I’m amazed to discover from your article that “Dune” was influenced by the Oregon dunes – yes, lots of sand; but also not at all dry! They’re coastal dunes in a very wet area, with quite lush forest, lakes & shrubs spotted around and through them!

squatter
1 year ago

Martha Wells’ City of Bones has the Waste, a rocky and treacherous area of desolation formed more than a thousand years ago when a mysterious holocaust drained the sea and destroyed the flourishing civilization of the Ancients. It is vast, mysterious, hot, and bonus weird.

WMc
WMc
1 year ago

Teot’s War and Bloodstorm by Heather Gladney

alltherowboats
1 year ago
Reply to  WMc

Love these books

Bladrak
1 year ago

I don’t think it was a hugely popular series, but The Gandalara Cycle by Randall Garrett and Vicki Ann Hedron had some pretty good deserts. Also, as every cover had the same blurb, “Fast paced and exciting, full of sword play and giant cats.”

OtterB
1 year ago

The deserts don’t show up until some way into the series (earlier books are set in northern lands or the borderlands) but in Rachel Neumeier’s TASMAKAT, the characters travel through two deserts. The first is the Peacock Desert, so named for the colors of the eroded stone making fantastic shapes. Also, temples of various kinds and sizes are carved into the stone. Later in the book, their travels lead to the Land of the Two Suns, which is broad desert, very hot, dotted with magically-formed oases.

Mary Beth
Mary Beth
1 year ago
Reply to  OtterB

I came here just to mention TASMAKAT, so glad to see you ahead of me! Gorgeous descriptions of that Peacock desert and its wind-carved monoliths and spires (and Lau-carved temples.)

MarkVolund
1 year ago

There’s Bradley Beaulieu’s Twelve Kings in Sharakhai, which kicks off his epic fantasy series The Song of the Shattered Sands.

kay
kay
1 year ago

Margaret Weiss and Tracy Hickman’s Dark Sword Trilogy!

Batlix
Batlix
1 year ago
Reply to  kay

Or, Weiss & Hickman’s Rose of the Prophet series!

tinsoldier
1 year ago

Leona Wisoker’s Secrets of the Sands has a desert setting; I have not yet read the sequels.

sitting_duck
1 year ago

If you want to count manga, there’s Trigun.

sitting_duck
1 year ago

Continuing with Japanese media, Combatants Will Be Dispatched features an especially poetic (of a sort) description of the heat of the desert, which Six describes as burning, “With all the tender mercy of a drunk stepdad’s cigarette.”

Serre
Serre
1 year ago

The desert in Sofia Samatar’s exquisite The Winged Histories isn’t a hot one, but the culture of its people, the Feredhai, and its beautiful landscape are equally well evoked.

Dave
Dave
1 year ago

Would also recommend Robert V. S. Redick’s _The Fire Sacraments_ series (even if only the first two volumes yet exist). For its desert and also for itself.

MattDiamond
1 year ago

The Faded Sun trilogy by C J Cherryh has a couple deserts, inhabited by a warrior race, the Mri. (On paper they are a cliche: fierce warriors made hard by the desert and high gravity, with rigid notions of honor and caste. But she writes so well, alternating between human and mri viewpoints, and how they see each other.
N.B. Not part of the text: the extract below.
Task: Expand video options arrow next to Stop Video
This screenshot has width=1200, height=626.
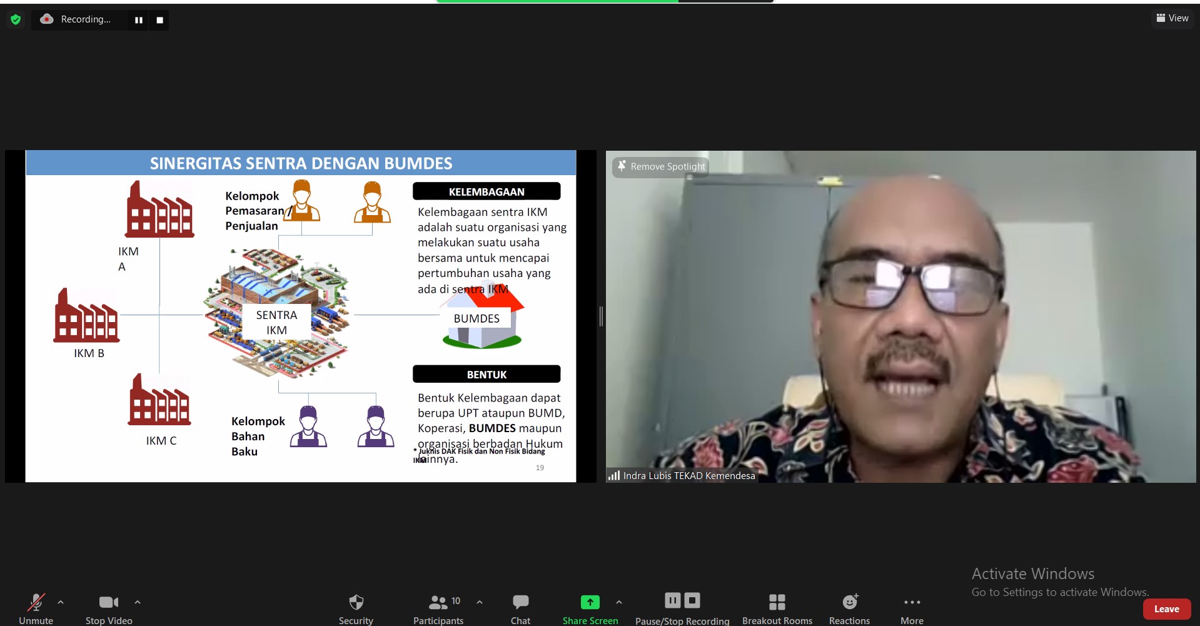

The desert in the last book is on an ancient planet, tired and creaking with legends and ancient machinery. Very atmospheric.

strueb
1 year ago

The Desert of the Dead in Pratchett’s, “A Hatful of Sky” was really depressing and with seemingly no way out. It was more a dsert of despair and an apalling lack of hope – a desert of positive emotions, even if that’s what the hiver that had possessed Tiffany realy desired..
No idea how “big” it was, but for those trapped there, it was endless.

Nathan
Nathan
1 year ago

The Holy Desert Raraku in the Seven Cities region in Erikson’s Malazan setting.

Vastness 2
Mysteriousness 5 (it is basically a fallen goddess itself and filled with strange inhabitants)
Hotness 4 (it will kill you if you stray from the few waterholes)

Jenn S
Jenn S
1 year ago

Howard Andrew Jones in 2011 published The Desert of Souls, a great throwback adventure in a magical desert with today’s sensibilities.

Pete M Wilson
Pete M Wilson
4 months ago

Feels like the John Carter series deserves a mention for the constant Martian desert presence.